* [DATA FOR THE TASK]
▬▬▬▬▬▬
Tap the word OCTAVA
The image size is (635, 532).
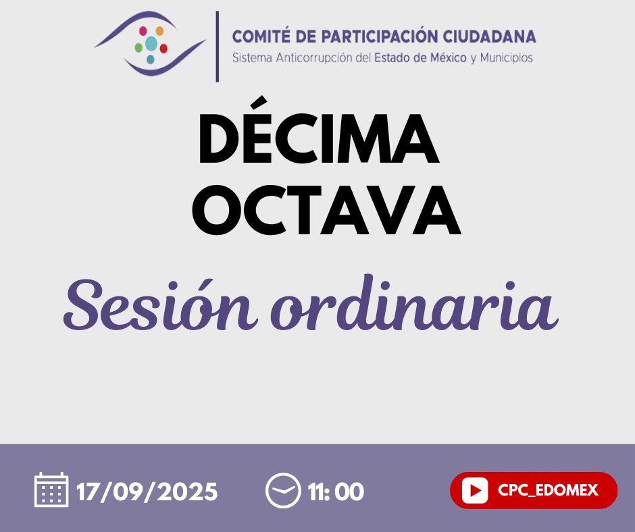[x=326, y=211]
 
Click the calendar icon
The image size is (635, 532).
[x=51, y=489]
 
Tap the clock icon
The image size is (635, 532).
[x=283, y=490]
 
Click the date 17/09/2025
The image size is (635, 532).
[x=147, y=491]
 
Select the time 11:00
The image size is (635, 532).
[x=336, y=491]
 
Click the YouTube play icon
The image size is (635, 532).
[x=474, y=490]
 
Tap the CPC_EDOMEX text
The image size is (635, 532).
[x=548, y=490]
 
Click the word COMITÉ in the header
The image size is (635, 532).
[x=261, y=36]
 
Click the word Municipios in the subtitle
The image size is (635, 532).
[x=506, y=58]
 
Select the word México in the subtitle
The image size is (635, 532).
[x=448, y=58]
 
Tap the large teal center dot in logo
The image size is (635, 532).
[x=151, y=43]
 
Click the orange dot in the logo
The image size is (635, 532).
[x=159, y=31]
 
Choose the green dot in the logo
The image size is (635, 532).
[x=138, y=48]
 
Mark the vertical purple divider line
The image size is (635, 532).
[x=218, y=46]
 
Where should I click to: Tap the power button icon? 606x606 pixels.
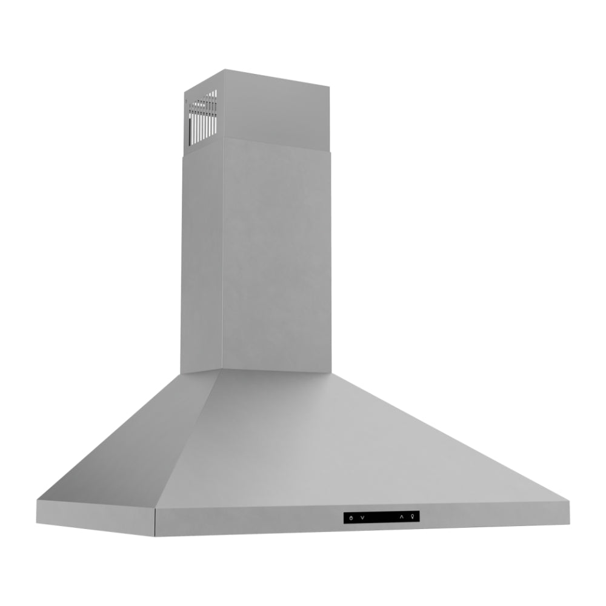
▬▬▬▬▬▬
* [GIVEN PROBLEM] Please rewrite all of the rows above, requests included, multiplying every coordinate in the answers by 1.75 and rounding to whole numbers, with halves rounded up. Leave the numbers in the requests unchanged and leave the pictures out.

* [WRITTEN RESPONSE]
Tap the word OCTAVA
The image size is (635, 532).
[x=571, y=369]
 
Click the calendar icon
The image size is (635, 532).
[x=89, y=856]
 
Tap the clock icon
The image size is (635, 532).
[x=495, y=858]
 
Click the date 17/09/2025
The image size is (635, 532).
[x=257, y=859]
 
Select the time 11:00
The image size is (635, 532).
[x=588, y=859]
 
Click the YouTube play icon
The image size is (635, 532).
[x=830, y=858]
 
Tap the CPC_EDOMEX text
The image size is (635, 532).
[x=959, y=858]
 
Click the word COMITÉ in the header
The image size is (635, 532).
[x=457, y=63]
 
Click the word Municipios in the subtitle
The image size is (635, 532).
[x=886, y=102]
 
Select the word México in the subtitle
The image size is (635, 532).
[x=784, y=102]
 
Tap the large teal center dot in logo
The image size is (635, 532).
[x=264, y=75]
 
Click the orange dot in the logo
The image size is (635, 532).
[x=278, y=54]
 
Choose the green dot in the logo
The image size is (635, 532).
[x=242, y=84]
 
Mark the vertical purple divider line
The image size is (635, 532).
[x=382, y=81]
 
Where should I click to: Tap the power button icon? 606x606 pixels.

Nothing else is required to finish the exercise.